The software industry has for decades dreamed of an application development platform that would allow programmers to quickly assemble software by snapping together blocks of stock code like Legos.
The goals of the Microsoft Windows client development platform project, code-named "Acropolis," may not be quite that ambitious, but it does aim to speed up and simplify the process through a set of templates and pre-written code modules for building .NET apps. Once dev shops have coded custom modules for one line-of-business app, the theory goes, those modules could then be easily plugged into other apps.
Acropolis builds upon Microsoft's Smart Client Software Factory/Composite UI Block (SCSF/CAB) project and will bring full support for Windows Presentation Foundation (WPF) to the modular dev platform for the first time, the company says.

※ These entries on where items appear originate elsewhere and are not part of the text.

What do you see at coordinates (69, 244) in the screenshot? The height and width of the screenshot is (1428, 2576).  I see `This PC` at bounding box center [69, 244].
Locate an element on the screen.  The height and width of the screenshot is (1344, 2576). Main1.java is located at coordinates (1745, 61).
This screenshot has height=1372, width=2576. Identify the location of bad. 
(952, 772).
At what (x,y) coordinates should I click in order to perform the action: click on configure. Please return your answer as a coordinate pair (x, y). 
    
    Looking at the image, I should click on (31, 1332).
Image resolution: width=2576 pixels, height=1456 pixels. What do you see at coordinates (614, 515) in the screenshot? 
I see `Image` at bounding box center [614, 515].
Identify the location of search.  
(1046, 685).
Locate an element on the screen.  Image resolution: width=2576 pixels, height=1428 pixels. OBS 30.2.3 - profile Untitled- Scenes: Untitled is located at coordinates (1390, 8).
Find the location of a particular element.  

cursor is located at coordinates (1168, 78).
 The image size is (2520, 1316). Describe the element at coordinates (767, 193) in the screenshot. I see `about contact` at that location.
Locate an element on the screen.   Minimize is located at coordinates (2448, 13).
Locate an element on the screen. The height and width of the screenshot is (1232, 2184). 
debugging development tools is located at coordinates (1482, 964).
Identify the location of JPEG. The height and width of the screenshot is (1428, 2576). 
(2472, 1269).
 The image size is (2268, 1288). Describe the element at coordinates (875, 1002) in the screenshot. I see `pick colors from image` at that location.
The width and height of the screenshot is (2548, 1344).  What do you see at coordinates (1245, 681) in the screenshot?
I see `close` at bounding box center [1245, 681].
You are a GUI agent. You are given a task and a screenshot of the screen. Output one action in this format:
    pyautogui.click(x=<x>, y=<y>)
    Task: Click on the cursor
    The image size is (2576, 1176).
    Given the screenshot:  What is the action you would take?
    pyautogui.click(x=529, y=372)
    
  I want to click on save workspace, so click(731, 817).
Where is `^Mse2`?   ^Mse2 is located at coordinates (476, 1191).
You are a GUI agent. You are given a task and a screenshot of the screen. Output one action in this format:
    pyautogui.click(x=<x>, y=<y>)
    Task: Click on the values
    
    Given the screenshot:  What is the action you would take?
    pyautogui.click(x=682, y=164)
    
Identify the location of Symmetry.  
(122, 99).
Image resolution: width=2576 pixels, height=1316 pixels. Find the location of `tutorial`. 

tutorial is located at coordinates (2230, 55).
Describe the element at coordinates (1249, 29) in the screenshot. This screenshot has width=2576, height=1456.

"Our goal is to allow you to focus your coding efforts on your business logic or business problem and not have to code up your applications plumbing," Microsoft Solution Architect David Hill writes on his blog.
Developer Billy Hollis, a Microsoft MVP and .NET consultant, says the unfamiliar organizing principles of module-based development platforms such as CAB and Acropolis can be tough for traditional programmers to master, but the investment in time makes sense for enterprise dev shops building large internal apps such as call center software. He characterizes Acropolis as a kind of portal through which developers can organize blocks of code into an application.
"It handles the security aspect and organizes the user navigation and makes sure the application has a graceful shut down," Hollis says.
The first community technology preview (CTP) of Acropolis was released last month to start generating feedback, but the project team warns developers not to expect too much in the way of stock code blocks from this fledgling version. Most of the first year of work was spent building the underlying framework. Microsoft plans to release additional CTPs over the summer in the hopes of approaching a beta release by the end of the year.
Smart Clients Live On
While some would question the wisdom of laboring over a new platform for developing thick-client apps at a time when such apps appear in danger of being dislodged by the growth of rich Internet applications (RIAs), Microsoft says Acropolis is designed for the development of utility enterprise apps with no need of RIA flash-such as sales automation, customer care and inventory management programs.
Hollis agrees: "There's definitely still a place in the industry for smart clients, and therefore," he says, "there's a place for something to help organize them."